Overcoming issues in global product launches

A recent post in the Marketing Executives News Group written by Author Sean Duffy and titled Going Global: How to Overcome the Hidden Risks of International Brand Launches detailed some key concerns with any global product launch.

He lists those concerns as:

    1. Is tweaking my domestic marketing plan or ad campaign for international use really an option?
    2. Are my own notions of quality hampering my ability to adapt to the local market?
    3. Is my marketing department set up to execute a cross-border campaign?
    4. Is my ad agency writing for the market or for the translator?

I think the authors raises some valid concerns that any marketer should address while planning for an international release. Overall, this is a good article but I have to take issue with the comment he makes in the fourth point:

You invest in professional copywriting services not only to impart facts but to connect with your target on a contextual and emotional level and to motivate them to act. Unfortunately those are the first qualities that are lost in translation. Translators are linguistic experts. They will ensure the accuracy of diction, spelling and grammar, but can’t ensure that the copy will perform its marketing job. That’s why you should not translate.

A good translation agency with experience in handling marketing materials will indeed adapt your text for the local market rather than providing a literal translation. This is a key differentiator between good and bad translation firms.

We have answered many RFP’s for firms that were looking for high quality translation services but yet were only concerned about spending the smallest possible amount of money. Unfortunately, you can’t have both. An investment in proper translation is one of the most important aspects of ANY international marketing campaign and in order to achieve a good translation you have to have a solid project manager, translator and independent editor who are accustomed to working with the localization of marketing materials.

When pricing translation services for a marketing project be sure to compare apples to apples. Make sure your team has experience with point of purchase displays, labeling, web text and marketing collateral of all shapes and sizes. Think of your translation team as your international copy writing team. They should challenge you with questions on the meaning of phrases, exact intentions of specific ad copy (target audience, etc) and even an opinion on your use of humor or slang in the copy (it doesn’t always work!).

The author says that the ad agency shouldn’t write the copy for the translator. This really depends on your goals as a marketer.

    • Do you want to have a cohesive singular approach to your campaigns no matter where in the world? Well then you will have to settle for some forms of compromise on humor and slang, imagery, colors, amount of white space in the copy and other key issues related to marketing to many countries.

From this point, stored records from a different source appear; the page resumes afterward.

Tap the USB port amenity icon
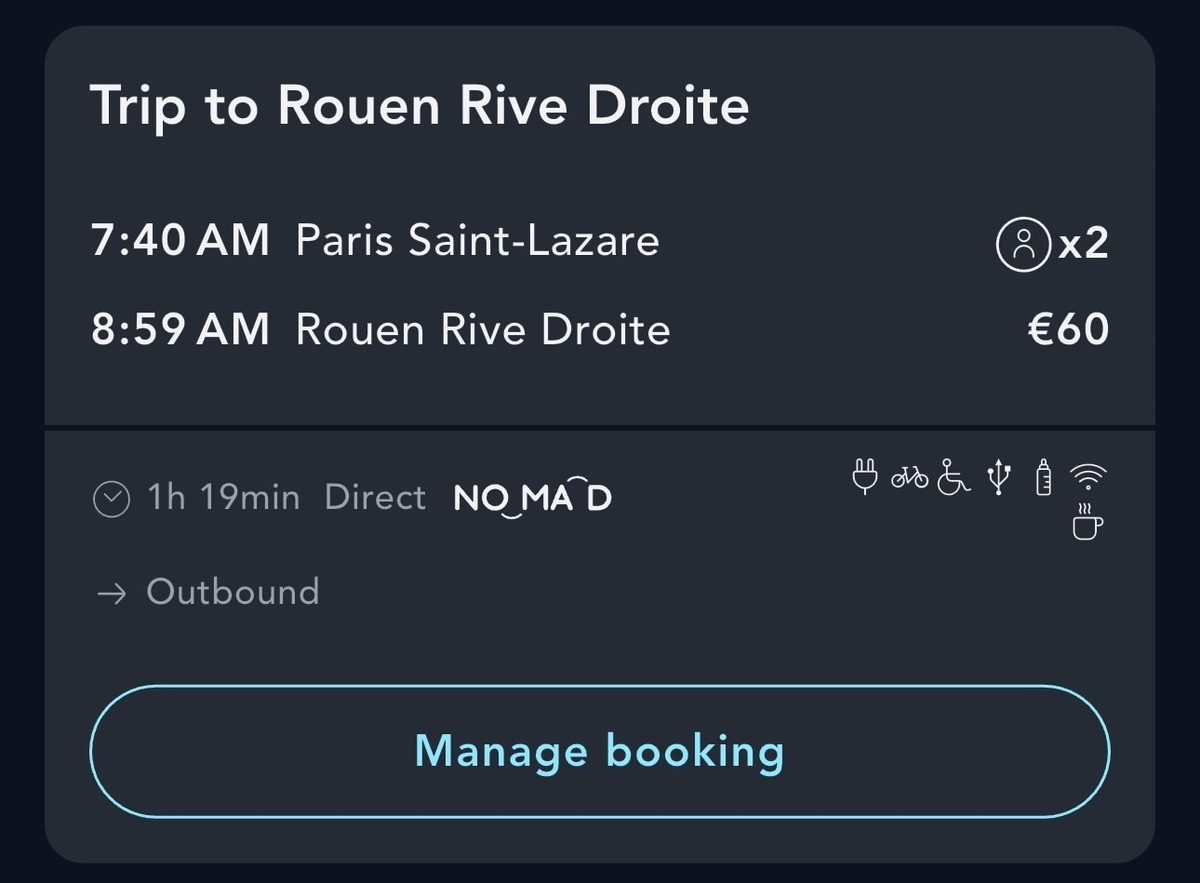 click(x=999, y=477)
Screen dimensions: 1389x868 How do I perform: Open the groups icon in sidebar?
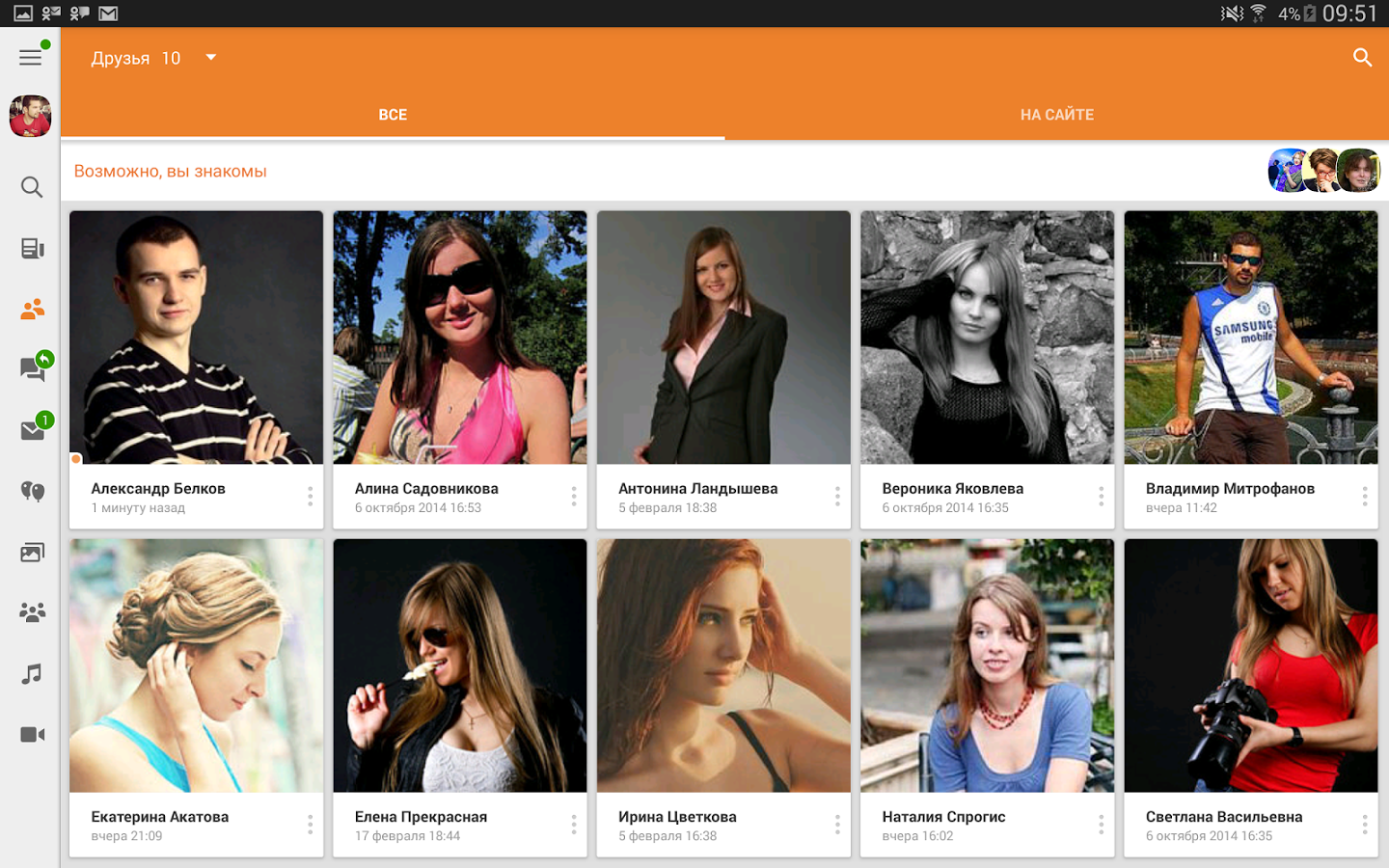tap(32, 613)
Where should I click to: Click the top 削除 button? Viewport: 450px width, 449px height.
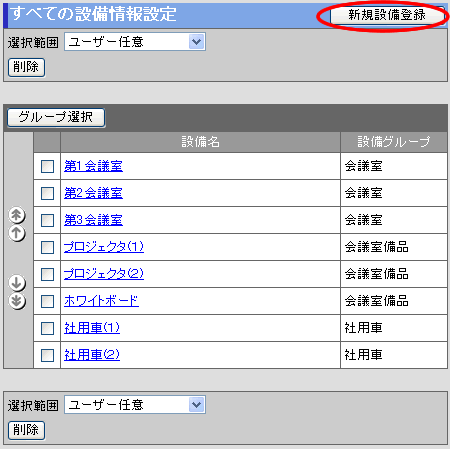coord(26,67)
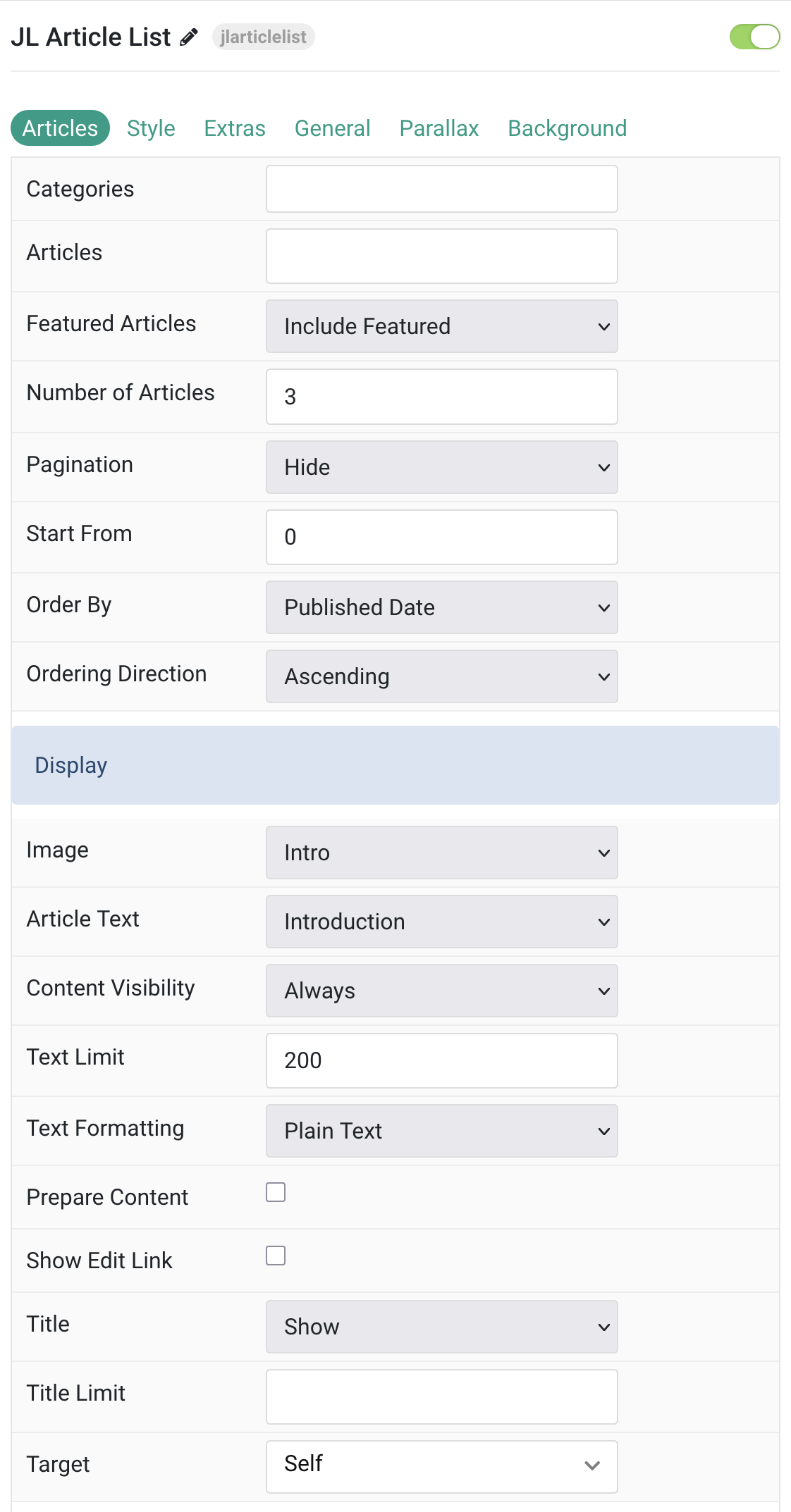Select the Extras tab

pyautogui.click(x=235, y=128)
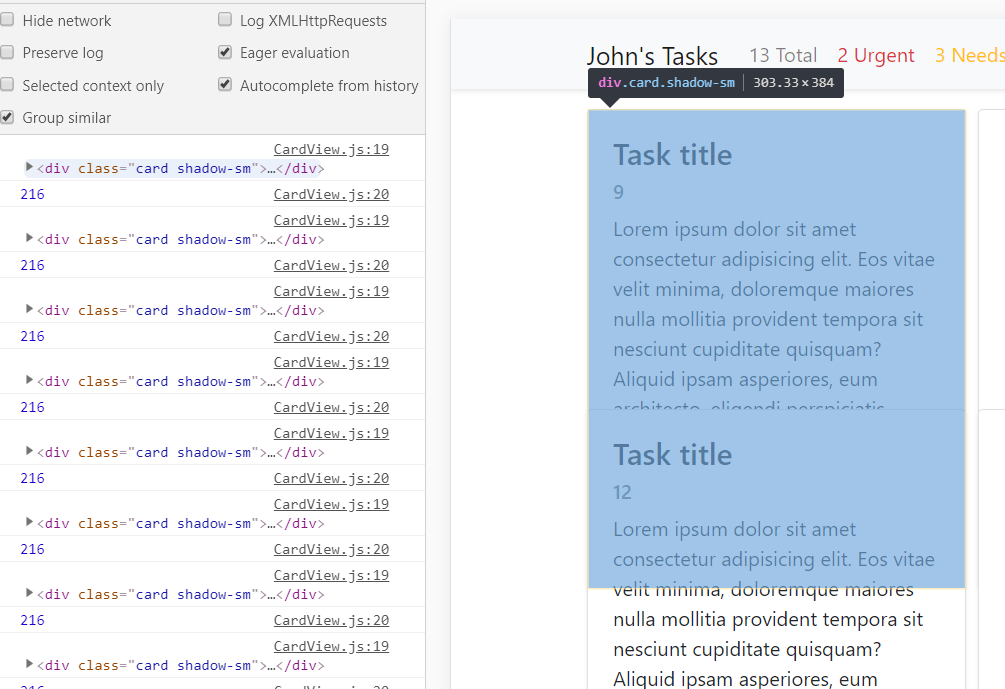Select the "John's Tasks" heading

coord(652,56)
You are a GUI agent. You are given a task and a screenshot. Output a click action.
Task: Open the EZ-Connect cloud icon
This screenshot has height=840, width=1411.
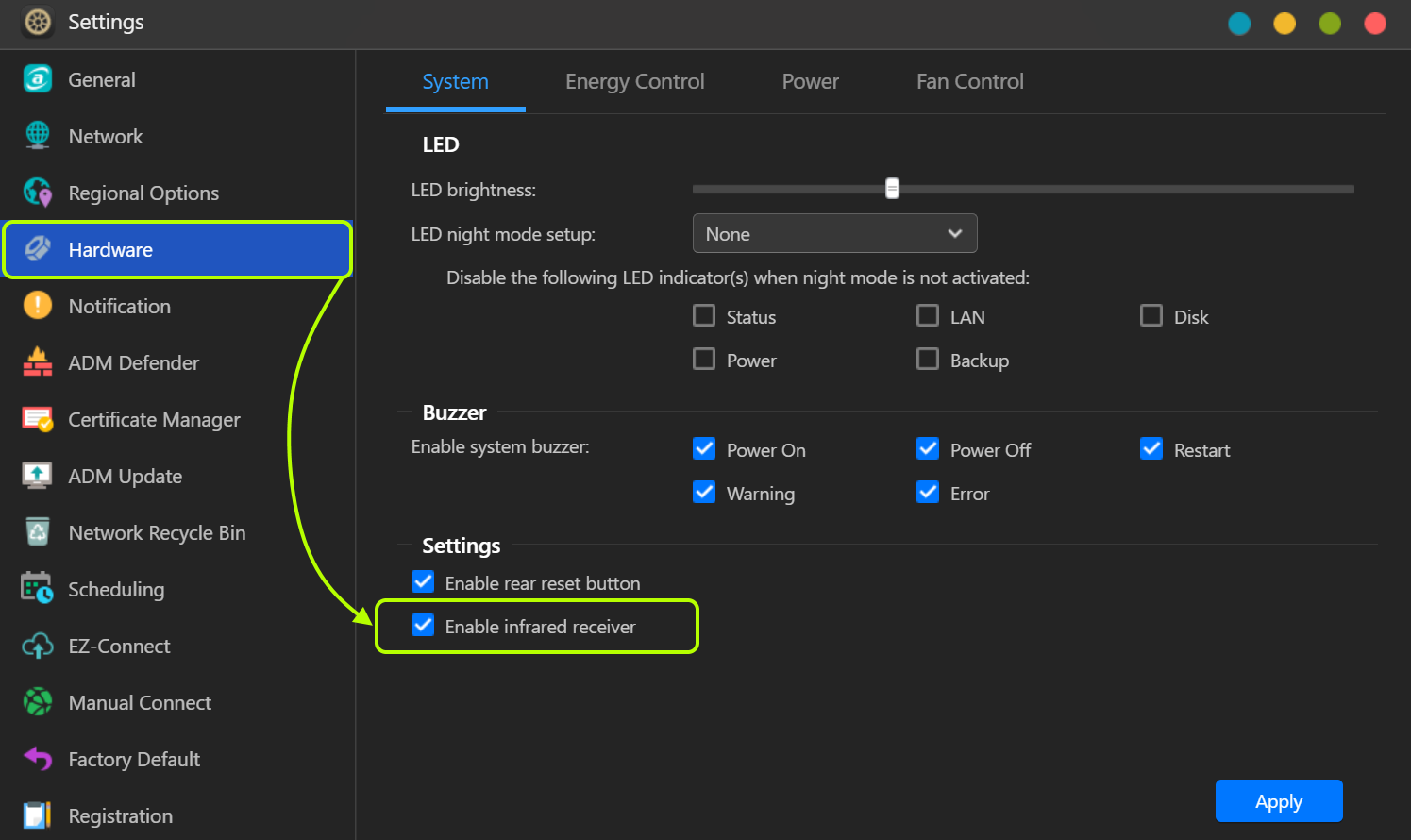(x=38, y=646)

    • Do you want to basically launch independent campaigns in each country so you can fully adapt your content to each market? This is fine but you should expect higher costs (printing, production, etc), longer production cycles, longer approval cycles, more internal overhead in terms of managing multiple source documents to match each translated version (especially if you are in a regulated industry where this would be a requirement).

So I would say, yes you SHOULD write the copy with the translator in mind. Why wouldn’t you do that? You should write the copy with an understanding that it will be translated and try to anticipate the issues and concerns that will come up when your content is being adapted for the local market.

A good example of why this has to be true is the story of a medical device manufacturing client of ours that wanted to launch a campaign about an ECG device that used new technology to display, store and print really vibrant ECG patient analysis. The whole campaign was focused on portraying the cardiologist as an artist and cardiology as an art form. While this was seen as a romantic vision of cardiology here in the US, in Europe this would have been an insult to physicians, especially the older generation. In Europe, physicians are placed on a pedestal, they are viewed as elite members of society. No offense to any of my friends that are artists, this is just the reality of social standing and titles in Europe. Thankfully, the international campaign was reconcepted before any damage was done.